### Text segment:

_ _ _ _

Illustration by Abro
Illustration by Abro

While on a recent trip to Germany, I had the chance to catch up with the mutual friend of an old buddy of mine.

The buddy’s name was Nasir and we were members of a progressive student outfit at a local college in Karachi in the mid-1980s. Nasir came from a lower-middle-income group and lived with his family in a tiny apartment in the city’s Burns Road area. I remember he used to have a large collection of Urdu translations of the works of Marx, Mao, Lenin and Trotsky.

In those days we were also great admirers of Benazir Bhutto who was in exile.

Just before Benazir Bhutto decided to return from exile in 1986, a group of activists from my college were planning to travel to Lahore, where she was to hold her first public rally after her return.


A case of what goes around, comes around …


Nasir and I journeyed to Lahore with this group and stayed at a rundown apartment of a friend’s cousin in a congested area where our group gathered to plan its bit in making Benazir’s rally a success.

Right behind the apartment building was a mosque with a booming loudspeaker. We were in Lahore for about three weeks, and every Friday, the cleric of the mosque would deliver a fiery sermon in which he would urge mothers to send their sons to take part in the armed struggle against the Soviets in Afghanistan.

Most of us would be sleeping at the time of the sermon, thanks to the long nights we used to spend discussing politics. But some parts of the sermon almost always yanked everyone up, before we tried going back to sleep again.

One such Friday, Nasir got up grumbling like a cranky old man and then suddenly announced that he was going to the mosque.

Most of us in the apartment were surprised by this dramatic declaration because he was considered to be the most surkha (Urdu slang for communist) of us urban, wayward Cold War ‘Marxists’. He asked me to accompany him.

“What for?” I protested.

_ _ _ _

### Entries provided:
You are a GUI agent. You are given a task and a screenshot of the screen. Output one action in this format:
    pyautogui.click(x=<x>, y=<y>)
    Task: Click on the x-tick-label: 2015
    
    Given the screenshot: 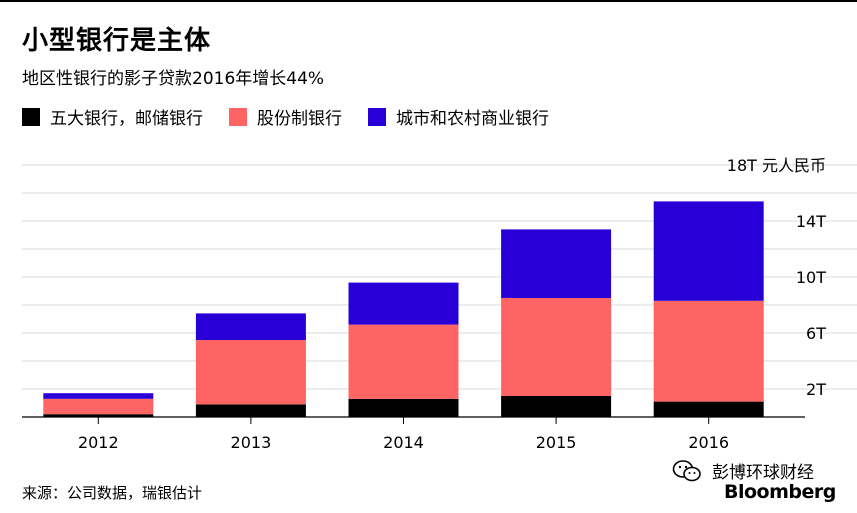 What is the action you would take?
    pyautogui.click(x=556, y=442)
    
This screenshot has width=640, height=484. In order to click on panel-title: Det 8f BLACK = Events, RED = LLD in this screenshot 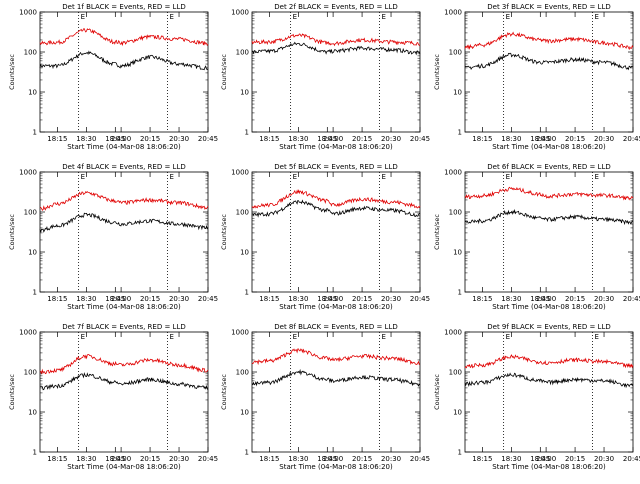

_ _ _ _

### Questions to answer:
A – In the recollection about Nasir, where did Nasir live with his family?
B – Rewrite the paragraph of the recollection about Nasir that begins "Right behind the apartment building" in two shorter sentences, keeping its main facts.

### Solutions for each task:
A – In a tiny apartment in the Burns Road area of Karachi.

B – A mosque with a loud loudspeaker stood behind the apartment building. During the group's roughly three weeks in Lahore, the mosque's cleric gave a fiery sermon every Friday urging mothers to send their sons to fight the Soviets in Afghanistan.